Shifts in communication and codification concepts, both theoretical and technical, have played a fundamental role in the evolution of architecture and urbanism. The process thereof ongoing, since the arrival of the ‘Information Age’ severalfold developments of paradigmatic significance to both architecture and the wider built environment have occurred. But, while many have been the discussions of possible applications of both established and emerging information communications technologies to urbanism, namely cities, often dubbed ‘smart’, few have been the in-depth analyses as to how and why these developments may qualitatively change the relationship of architecture and the assemblies it forms with ecological systems and the environment at large. As relates specifically to the wildland urban interface, discussions thereof are conspicuous by their absence. Instead, proposals typically seek to augment the existing architectural paradigm [i.e. to add on, or to take away particular features], therein have not sought to examine the ‘architecture of architecture’, that being the building codes that determine what can and cannot be built. Conversely, this thesis examines the developments of the inaugural “information” age [the invention of writing], and the interplay therewith architecture and urbanism, thereon discusses the qualitative shifts as occurred in the latter as a direct consequence of the former. Serving to illustrate how the legacy thereof [written building codes] has and continues to influence non-indigenous architectures and architectural and urban systems, the discussion frames the extent to which emerging communications and codification concepts could contribute to the development and implementation of a new WUI paradigm.

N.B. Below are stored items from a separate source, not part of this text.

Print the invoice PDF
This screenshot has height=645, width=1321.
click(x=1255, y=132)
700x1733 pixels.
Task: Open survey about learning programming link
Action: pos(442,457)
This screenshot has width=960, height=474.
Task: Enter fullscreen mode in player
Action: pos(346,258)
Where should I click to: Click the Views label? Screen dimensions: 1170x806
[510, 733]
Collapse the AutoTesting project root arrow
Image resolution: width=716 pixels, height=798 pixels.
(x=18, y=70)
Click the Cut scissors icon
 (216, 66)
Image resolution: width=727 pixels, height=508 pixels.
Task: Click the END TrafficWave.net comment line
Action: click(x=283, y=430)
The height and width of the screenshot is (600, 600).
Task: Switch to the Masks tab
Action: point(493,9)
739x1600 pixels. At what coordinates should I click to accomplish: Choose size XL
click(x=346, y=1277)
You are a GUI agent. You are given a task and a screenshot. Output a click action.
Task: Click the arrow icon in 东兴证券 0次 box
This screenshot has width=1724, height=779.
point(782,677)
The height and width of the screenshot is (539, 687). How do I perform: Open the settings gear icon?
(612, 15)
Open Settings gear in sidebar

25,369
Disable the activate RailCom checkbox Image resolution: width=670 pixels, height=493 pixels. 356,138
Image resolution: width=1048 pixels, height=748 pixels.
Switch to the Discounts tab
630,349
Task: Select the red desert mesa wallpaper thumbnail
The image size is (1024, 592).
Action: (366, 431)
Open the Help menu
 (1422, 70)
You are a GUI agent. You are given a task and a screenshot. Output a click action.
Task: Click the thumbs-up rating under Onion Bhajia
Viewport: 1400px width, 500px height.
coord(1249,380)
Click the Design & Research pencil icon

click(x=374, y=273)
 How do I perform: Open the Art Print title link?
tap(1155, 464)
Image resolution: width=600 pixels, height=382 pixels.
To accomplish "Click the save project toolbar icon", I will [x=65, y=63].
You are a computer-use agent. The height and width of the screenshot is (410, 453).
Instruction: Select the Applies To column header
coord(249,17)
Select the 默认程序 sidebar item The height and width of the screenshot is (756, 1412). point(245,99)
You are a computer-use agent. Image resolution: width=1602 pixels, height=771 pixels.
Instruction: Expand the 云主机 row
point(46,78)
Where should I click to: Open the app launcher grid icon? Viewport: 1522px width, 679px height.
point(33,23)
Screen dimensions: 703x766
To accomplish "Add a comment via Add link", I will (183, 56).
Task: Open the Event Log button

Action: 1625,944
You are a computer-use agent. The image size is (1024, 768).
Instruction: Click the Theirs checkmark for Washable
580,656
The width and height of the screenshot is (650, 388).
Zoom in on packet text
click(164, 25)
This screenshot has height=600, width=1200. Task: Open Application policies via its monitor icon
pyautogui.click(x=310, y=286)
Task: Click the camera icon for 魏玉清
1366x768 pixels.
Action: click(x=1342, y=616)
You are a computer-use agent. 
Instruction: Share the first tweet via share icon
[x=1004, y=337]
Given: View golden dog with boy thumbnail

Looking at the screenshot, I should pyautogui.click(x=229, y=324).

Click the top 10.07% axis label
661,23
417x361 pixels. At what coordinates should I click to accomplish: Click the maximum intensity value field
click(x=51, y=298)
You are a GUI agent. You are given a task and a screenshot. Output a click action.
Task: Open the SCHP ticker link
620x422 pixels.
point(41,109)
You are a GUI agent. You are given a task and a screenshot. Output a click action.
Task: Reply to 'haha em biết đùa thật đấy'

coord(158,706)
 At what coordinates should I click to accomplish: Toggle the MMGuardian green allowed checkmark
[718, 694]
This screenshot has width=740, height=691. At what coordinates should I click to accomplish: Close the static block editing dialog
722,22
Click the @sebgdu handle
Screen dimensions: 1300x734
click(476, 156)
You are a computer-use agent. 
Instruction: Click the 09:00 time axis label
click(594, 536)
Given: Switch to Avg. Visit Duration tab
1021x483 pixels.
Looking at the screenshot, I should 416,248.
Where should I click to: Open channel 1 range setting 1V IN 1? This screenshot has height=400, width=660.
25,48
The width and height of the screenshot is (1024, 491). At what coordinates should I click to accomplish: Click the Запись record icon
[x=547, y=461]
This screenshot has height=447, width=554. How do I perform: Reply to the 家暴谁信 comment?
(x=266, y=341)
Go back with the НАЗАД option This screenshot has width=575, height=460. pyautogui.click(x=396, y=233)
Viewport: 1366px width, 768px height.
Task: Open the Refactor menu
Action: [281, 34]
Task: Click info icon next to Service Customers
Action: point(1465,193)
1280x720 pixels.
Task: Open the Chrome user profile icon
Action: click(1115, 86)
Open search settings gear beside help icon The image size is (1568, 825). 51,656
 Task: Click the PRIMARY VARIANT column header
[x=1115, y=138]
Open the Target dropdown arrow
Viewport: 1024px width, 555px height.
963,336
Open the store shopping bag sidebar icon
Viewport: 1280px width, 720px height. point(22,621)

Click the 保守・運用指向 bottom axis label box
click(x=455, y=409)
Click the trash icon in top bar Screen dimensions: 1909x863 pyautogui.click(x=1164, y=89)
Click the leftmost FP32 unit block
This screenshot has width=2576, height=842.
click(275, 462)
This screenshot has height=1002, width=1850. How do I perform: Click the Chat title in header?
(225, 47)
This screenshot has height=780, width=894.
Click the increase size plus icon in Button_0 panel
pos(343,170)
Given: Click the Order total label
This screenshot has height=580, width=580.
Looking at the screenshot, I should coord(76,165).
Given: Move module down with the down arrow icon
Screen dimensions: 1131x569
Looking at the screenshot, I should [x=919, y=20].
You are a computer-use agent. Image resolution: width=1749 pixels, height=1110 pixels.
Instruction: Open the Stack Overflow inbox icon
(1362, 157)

However, though integral to the inaugural urban revolution, the invention of writing was but a by-product of a yet bigger development. Some several thousand years ago the advent of urbanism was catalysed by, amongst other factors, an environmental transition of planetary proportions, which propelled ancient peoples from the climatically hostile Pleistocene into the relatively hospitable Holocene. Consequently, our once migratory species settled, and in doing so turned from temporality to permanency of place, thereon, towards the materially accumulative cultures as are afforded thereby. Indigenous peoples aside, humanity thus largely removed itself from the ebb and the flow of the environmental systems upon which our continued existence ultimately relies: no longer did we migrate with the species we had hunted and the fruits we had foraged, instead developing agriculture and livestock farming. Thereafter, increasingly, many peoples had not the need to read the changes that take place seasonally, annually, and epochally within the environment in the same detail as had their ancestors. As lifestyles became more sedentary, internal [mental] constructs of the external world tended likewise [6]. Thereupon, physically, intellectually, and emotionally, human culture and its artefacts became increasingly less synchronised with the systems of the non-human world, and within some societies, this led to people perceiving of their species as a thing ‘apart’ from even their closest taxonomic relatives. Indeed, by the mid 1800s so siloed was the majority western worldview on humanity’s relations to Primates, let alone other faunal species, for Darwin’s theory of evolution to cause controversy. But, in the west, though the Pre-Socratic philosophers perceived reality as the systemic sum of ongoing causes and effects of a fundamentally elemental, therein biochemical nature, the advent of the Academy marked the division of first labour, therein knowledge, from which point, in the words of Whitehead, “the safest general characterisation of the European philosophical tradition is that it consists of a series of footnotes of Plato” (1978, p.39). Therein, the variances in the worldviews of indigenous and non-indigenous peoples both ancient and contemporaneous towards wildfire and the environment at large may be attributed to not one, but several factors of the human condition over time, the subject thereof discussed further in the chapters that follow.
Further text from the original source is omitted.